Die Fakultät für Maschinenwesen an der TU München

Lehrstuhl für Bioverfahrenstechnik

„Chefsache“ ist die Industrielle Biotechnologie für Professor Dirk Weuster-Botz vom Lehrstuhl für Bioverfahrenstechnik schon lange. Im Jahr 2000 nahm er seine Arbeit an der TUM auf und fokussiert seitdem seine wissenschaftliche Arbeit auf die mikrobielle Reaktionstechnik, also die technische Nutzbarmachung mikrobieller Stoffwechselleistungen.
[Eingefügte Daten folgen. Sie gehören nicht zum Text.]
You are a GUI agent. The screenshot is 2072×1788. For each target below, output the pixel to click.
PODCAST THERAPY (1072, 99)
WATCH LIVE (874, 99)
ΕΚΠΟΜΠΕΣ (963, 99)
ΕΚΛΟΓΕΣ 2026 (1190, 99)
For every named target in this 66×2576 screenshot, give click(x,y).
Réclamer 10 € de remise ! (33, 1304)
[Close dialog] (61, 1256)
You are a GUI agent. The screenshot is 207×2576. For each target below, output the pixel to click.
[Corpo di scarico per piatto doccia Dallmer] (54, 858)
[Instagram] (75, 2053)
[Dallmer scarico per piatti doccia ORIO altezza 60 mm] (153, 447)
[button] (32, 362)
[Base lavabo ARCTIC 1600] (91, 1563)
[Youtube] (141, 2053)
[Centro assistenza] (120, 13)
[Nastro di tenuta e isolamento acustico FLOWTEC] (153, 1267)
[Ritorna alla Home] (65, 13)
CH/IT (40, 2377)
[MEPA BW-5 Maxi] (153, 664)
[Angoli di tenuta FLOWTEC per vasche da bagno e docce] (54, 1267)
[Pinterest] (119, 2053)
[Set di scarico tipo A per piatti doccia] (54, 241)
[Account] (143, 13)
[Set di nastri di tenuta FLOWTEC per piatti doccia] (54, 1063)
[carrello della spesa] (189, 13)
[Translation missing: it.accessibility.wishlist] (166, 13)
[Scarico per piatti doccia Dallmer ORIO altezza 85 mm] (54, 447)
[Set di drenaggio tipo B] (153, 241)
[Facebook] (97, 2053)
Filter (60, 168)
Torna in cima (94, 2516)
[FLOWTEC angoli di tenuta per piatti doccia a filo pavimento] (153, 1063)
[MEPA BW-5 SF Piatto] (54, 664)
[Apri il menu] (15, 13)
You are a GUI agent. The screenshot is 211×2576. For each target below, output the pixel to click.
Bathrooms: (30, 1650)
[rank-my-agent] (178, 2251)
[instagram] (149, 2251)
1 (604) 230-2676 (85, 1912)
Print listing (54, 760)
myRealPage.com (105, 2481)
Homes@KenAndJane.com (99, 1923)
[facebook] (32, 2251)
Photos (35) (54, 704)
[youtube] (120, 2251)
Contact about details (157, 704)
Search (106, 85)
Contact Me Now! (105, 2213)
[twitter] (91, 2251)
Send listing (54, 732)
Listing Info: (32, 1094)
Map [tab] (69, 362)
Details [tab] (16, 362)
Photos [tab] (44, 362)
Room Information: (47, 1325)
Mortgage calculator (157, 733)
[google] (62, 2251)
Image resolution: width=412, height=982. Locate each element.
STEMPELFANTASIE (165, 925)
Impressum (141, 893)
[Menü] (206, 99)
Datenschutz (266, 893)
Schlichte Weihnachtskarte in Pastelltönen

Dies umfasst sowohl die Gestaltung neuartiger Bioreaktoren und Reaktorkomponenten, als auch die Entwicklung neuer biokatalytischer Verfahren jeweils auf der Basis detaillierter Kenntnisse der Wechselwirkungen zwischen Biokatalysator und Reaktorumgebung. Neben der Nutzung nachwachsender Rohstoffe als Substrate für die mikrobielle Herstellung von Chemikalien wird am Lehrstuhl für Bioverfahrenstechnik auch vermehrt versucht, Kohlenstoffdioxid direkt mit Hilfe von speziellen Mikroorganismen zur Stoffproduktion zu nutzen. Die große Tragweite einer interdisziplinären und internationalen Vernetzung von Biotechnologen und Ingenieuren wurde hier erkannt und entsprechend umgesetzt. Bereits jetzt arbeiten Ingenieure und Biotechnologen (und in naher Zukunft auch industrielle Biotechnologen) interdisziplinär in einem Team zusammen und kooperieren in vielfältiger Weise mit Partnern sowohl der Pharma- und Chemieindustrie, als auch des Geräte- und Anlagenbaus.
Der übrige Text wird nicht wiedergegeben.